Il nous a tous déchiré les tympans, c’était atroce. Mes pokémon et ceux de Justine étaient très perturbés, seule Mélodelfe a pris sur elle. Jessy profita de la confusion pour lancer une nouvelle attaque.

« Vent violent ! »

Avec sa technique, il a balayé nymphali et farfaduvet, Mélodelfe s’est mise à crier, elle était bouleversée. Ça ne m’a pas plu du tout… Mes pokémon n’avaient déjà pas grand-chose à voir avec cette histoire, mais ceux de ma pauvre Justine… J’ai crié avec plus de fermeté et d’autorité cette fois :

« Jessy stop ! Ça suffit maintenant ! Même si tu me bats je ne m’en irai pas !
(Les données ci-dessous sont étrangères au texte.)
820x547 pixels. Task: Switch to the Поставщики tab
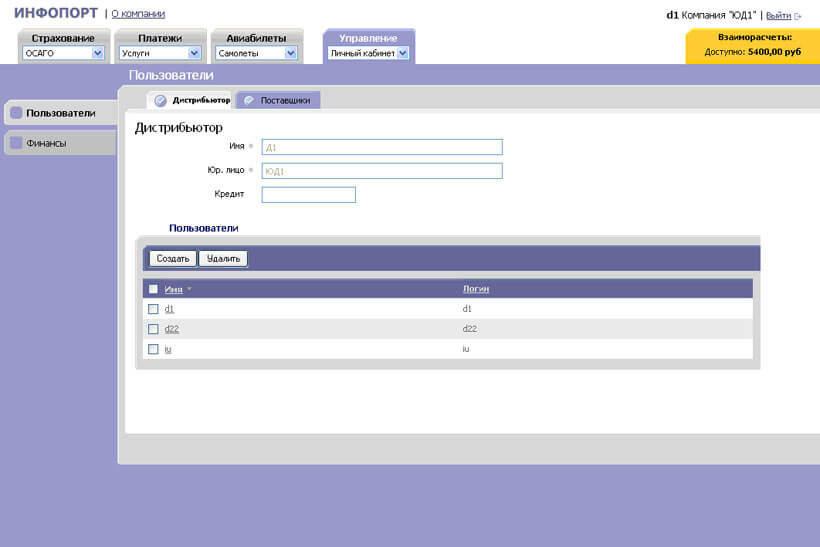point(285,100)
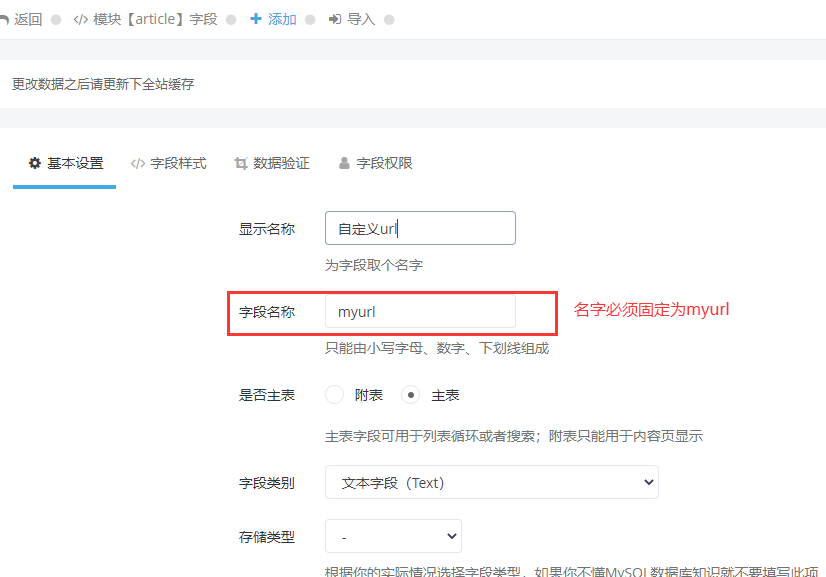Click the 附表 label text

pos(369,395)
- Si ! Tu vas partir et papa va revenir !

- Ça ne marche pas comme ça ! Il faut que tu arrêtes maintenant !

- La ferme ! La ferme ! La ferme !!! Je veux mon papa !!! Dracochoc !!! »

Le dracochoc a mis K.O. ma kangourex. J’ai décidé de riposter, malgré toute ma compassion pour Jessy, je commençais à être à bout de nerfs moi aussi.

« Leuphorie mur lumière sur tes camarades ! Mentali psyko ! Absol tranche-nuit ! »

Il ne me restait que ces trois pokémon et je ne savais pas combien de temps encore Jessy allait chercher à se défouler sur nous et combien de pokémon elle pouvait encore appeler comme ça, il y a plusieurs centaines de pokémon au labo… Mentali et Absol étaient bien décidés à se battre, alors je les ai épaulés.

« Prescience en duo ! »

Ce n’était pas un très bon choix, car malgré la puissance de cette double attaque, elle mettait trop de temps à être préparée. Jessy ordonna à bruyverne de contre-attaquer.

« Dracochoc ! »

L’attaque dragon réussit à mettre K.O. mon absol. J’étais en très mauvaise posture quand la Mélodelfe de Justine est intervenue, de sa propre volonté. Elle a lancé son métronome et tout s’est figé, même Jessy… Bruyverne flottait dans les airs, paralysé par le mystérieux pouvoir du métronome. Moi elle m’avait épargné, mais je ne bougeais pas d’un millimètre pour autant. Mélo s’est avancée au milieu de tous les pokémon, elle se dirigeait vers Jessy. Mentali profita de ce moment de flottement pour ramener bruyverne au sol avec ses pouvoirs psy, c’est tout ce qu’il pouvait faire. J’ai décidé de m’approcher aussi. Jessy retrouvait lentement l’usage de ses mouvements. Elle me toisa avec hostilité et voulut se jeter sur moi, c’est là qu’un cri de fillette s’éleva derrière nous.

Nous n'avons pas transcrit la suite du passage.